-------- Texte fourni --------

Faire en ville
Nicolas Bard est co-fondateur de Make ICI, une manufacture solidaire et collaborative créée en 2012. Ensemble, nous avons parlé du foisonnement artistique et artisanal de Montreuil, des anciennes fabriques à réhabiliter en ateliers et de la place du faire dans la ville.
Rencontre avec Nicolas Bard, co-fondateur de l'entreprise Make ICI, qui crée des services qui permettent à des entrepreneurs du faire de lancer et de développer leurs activités. Il s'agit aussi bien d'artistes que d'artisans, de designers que de petites entreprises de production. Make ICI organise des lieux et met à disposition des ateliers et des machines qui permettent à cet écosystème de collaborer et de se développer. Des services de formation y sont aussi associés.
Il y a aujourd'hui des lieux de ce type à Montreuil, Marseille, Nantes, Wasquehal et au Puy-en-Velay. Le premier espace Make ICI est celui de Montreuil, car les deux co-fondateurs y habitent depuis longtemps et ont une bonne connaissance de l'écosystème d'artisans et d'artistes présents dans cette ville. Cela leur a permis de comprendre qu'il y manquait des éléments essentiels pour faire prospérer ces activités.

--------

● Travail demandé
Recopiez tel quel, dans le texte sur Make ICI, tout ce qui va de « Faire en ville » jusqu'à « dans la ville. ». Ne vous servez que du texte.

-------- Matériel fourni --------

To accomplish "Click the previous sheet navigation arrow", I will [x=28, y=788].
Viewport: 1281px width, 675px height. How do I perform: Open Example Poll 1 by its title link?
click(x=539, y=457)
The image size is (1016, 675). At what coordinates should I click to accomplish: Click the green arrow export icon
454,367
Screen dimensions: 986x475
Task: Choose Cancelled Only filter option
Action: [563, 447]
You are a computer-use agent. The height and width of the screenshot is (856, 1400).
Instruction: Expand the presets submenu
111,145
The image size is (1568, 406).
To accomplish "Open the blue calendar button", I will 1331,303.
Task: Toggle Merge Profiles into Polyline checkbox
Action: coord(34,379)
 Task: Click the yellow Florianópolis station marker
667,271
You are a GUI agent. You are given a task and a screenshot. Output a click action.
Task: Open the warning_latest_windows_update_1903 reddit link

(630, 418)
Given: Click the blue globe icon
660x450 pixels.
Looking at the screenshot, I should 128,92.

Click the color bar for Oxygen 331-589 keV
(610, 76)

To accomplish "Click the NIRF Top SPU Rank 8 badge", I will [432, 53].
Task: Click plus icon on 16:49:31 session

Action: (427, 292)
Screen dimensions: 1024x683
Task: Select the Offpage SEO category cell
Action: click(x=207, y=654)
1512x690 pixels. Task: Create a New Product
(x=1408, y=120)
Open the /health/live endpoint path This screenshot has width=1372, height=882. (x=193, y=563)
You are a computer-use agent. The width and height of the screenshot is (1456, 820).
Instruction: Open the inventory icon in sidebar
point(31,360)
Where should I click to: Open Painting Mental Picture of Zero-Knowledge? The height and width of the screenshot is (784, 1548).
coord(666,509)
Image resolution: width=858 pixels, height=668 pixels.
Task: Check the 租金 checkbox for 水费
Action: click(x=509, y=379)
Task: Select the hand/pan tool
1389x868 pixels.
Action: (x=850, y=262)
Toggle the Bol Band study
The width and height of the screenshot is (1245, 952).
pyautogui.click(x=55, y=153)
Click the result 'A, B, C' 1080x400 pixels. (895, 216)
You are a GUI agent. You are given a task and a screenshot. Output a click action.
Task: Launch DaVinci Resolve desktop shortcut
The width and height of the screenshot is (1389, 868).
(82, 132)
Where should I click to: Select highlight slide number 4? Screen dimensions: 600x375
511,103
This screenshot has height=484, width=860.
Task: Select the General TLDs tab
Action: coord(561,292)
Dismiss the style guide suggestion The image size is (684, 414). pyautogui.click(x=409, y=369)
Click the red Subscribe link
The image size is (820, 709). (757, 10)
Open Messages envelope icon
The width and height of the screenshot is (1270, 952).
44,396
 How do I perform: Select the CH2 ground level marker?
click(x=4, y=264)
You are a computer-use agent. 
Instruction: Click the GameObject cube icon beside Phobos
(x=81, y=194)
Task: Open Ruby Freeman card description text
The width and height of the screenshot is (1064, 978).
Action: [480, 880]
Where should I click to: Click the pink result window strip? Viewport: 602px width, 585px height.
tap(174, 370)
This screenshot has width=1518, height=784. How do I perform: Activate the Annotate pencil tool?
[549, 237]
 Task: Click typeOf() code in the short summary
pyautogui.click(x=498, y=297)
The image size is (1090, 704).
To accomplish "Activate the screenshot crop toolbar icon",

--------

● Réponse complète
Faire en ville
Nicolas Bard est co-fondateur de Make ICI, une manufacture solidaire et collaborative créée en 2012. Ensemble, nous avons parlé du foisonnement artistique et artisanal de Montreuil, des anciennes fabriques à réhabiliter en ateliers et de la place du faire dans la ville.